Required action =
Keep the pictures out, please, and set down every record exactly.

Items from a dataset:
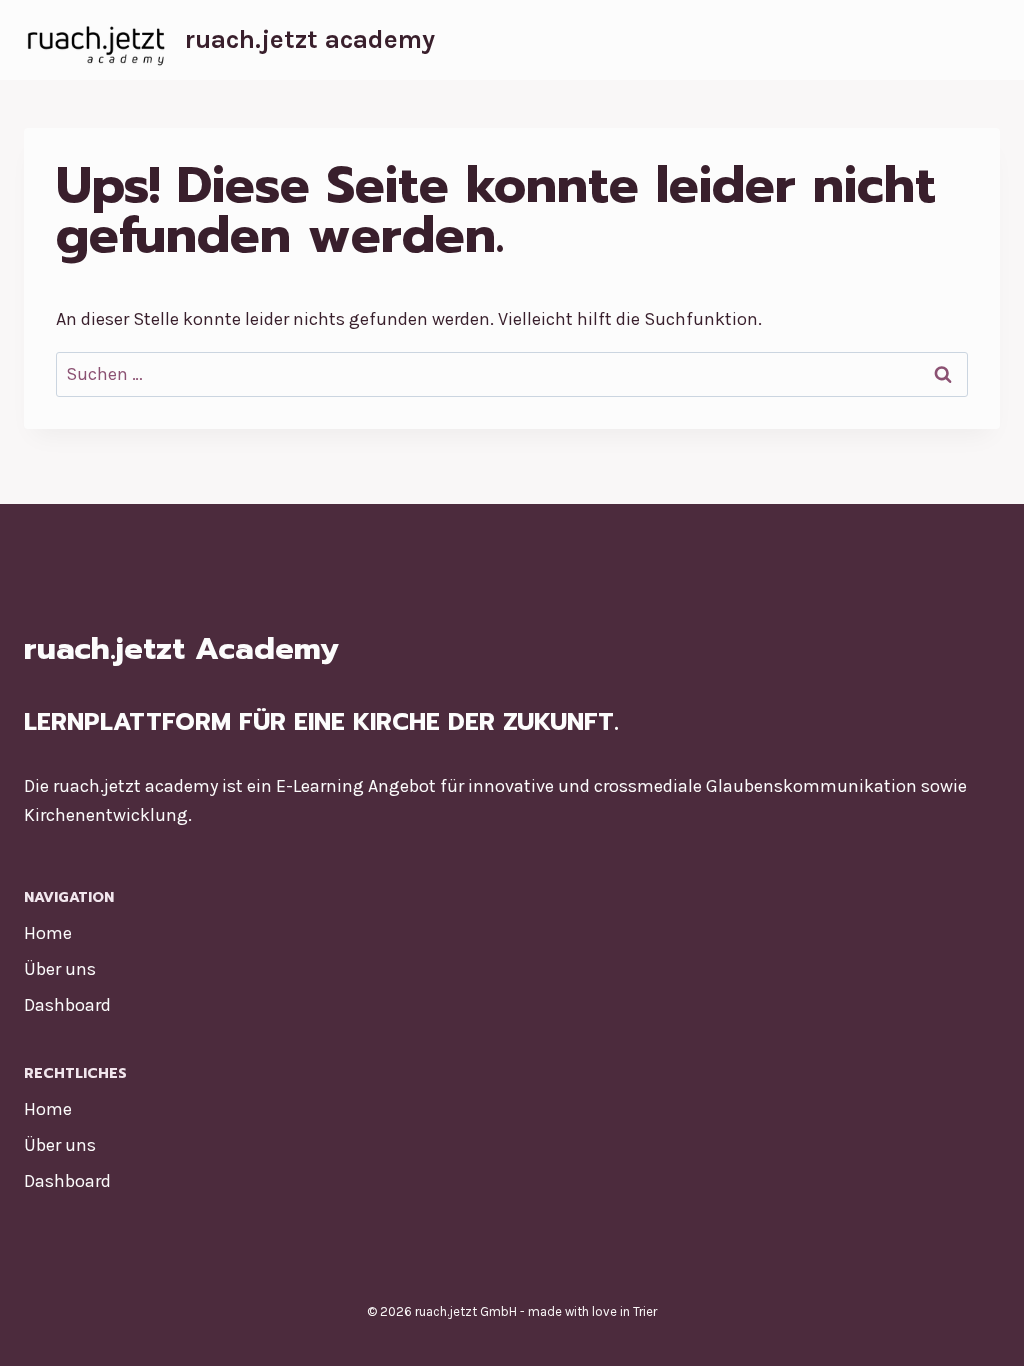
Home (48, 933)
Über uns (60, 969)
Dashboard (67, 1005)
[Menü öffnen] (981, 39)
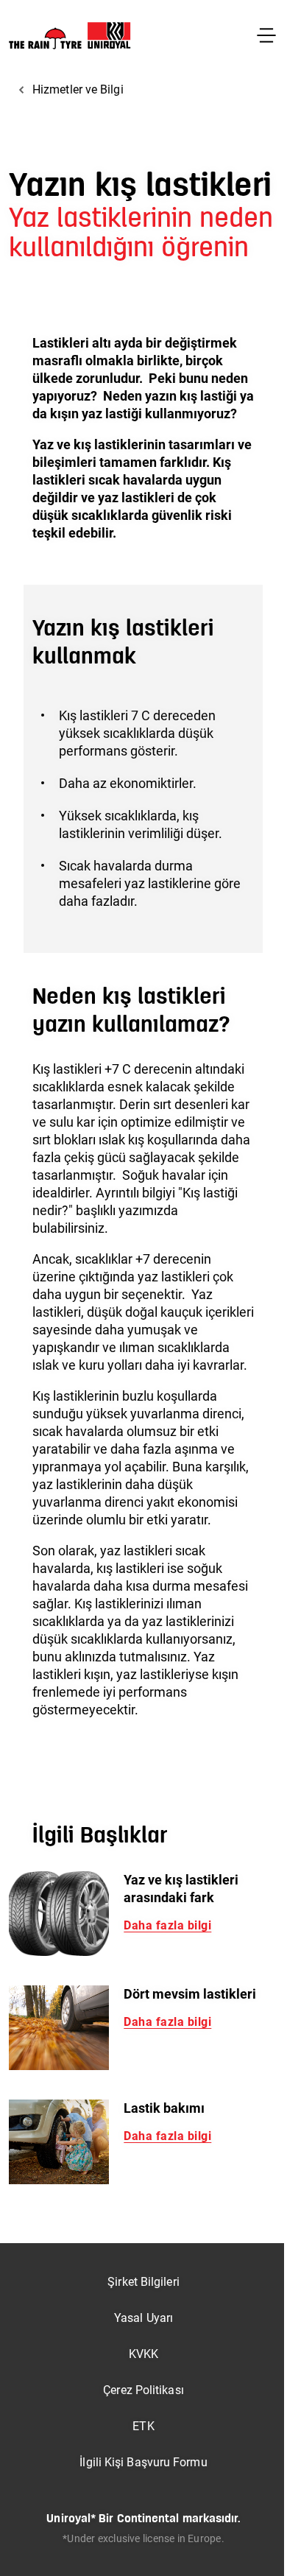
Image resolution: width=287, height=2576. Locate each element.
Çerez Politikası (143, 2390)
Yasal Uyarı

Result =
Home (48, 933)
Über uns (60, 969)
Dashboard (67, 1005)
[Menü öffnen] (981, 39)
Image resolution: width=287, height=2576. Locate each element.
Çerez Politikası (143, 2390)
Yasal Uyarı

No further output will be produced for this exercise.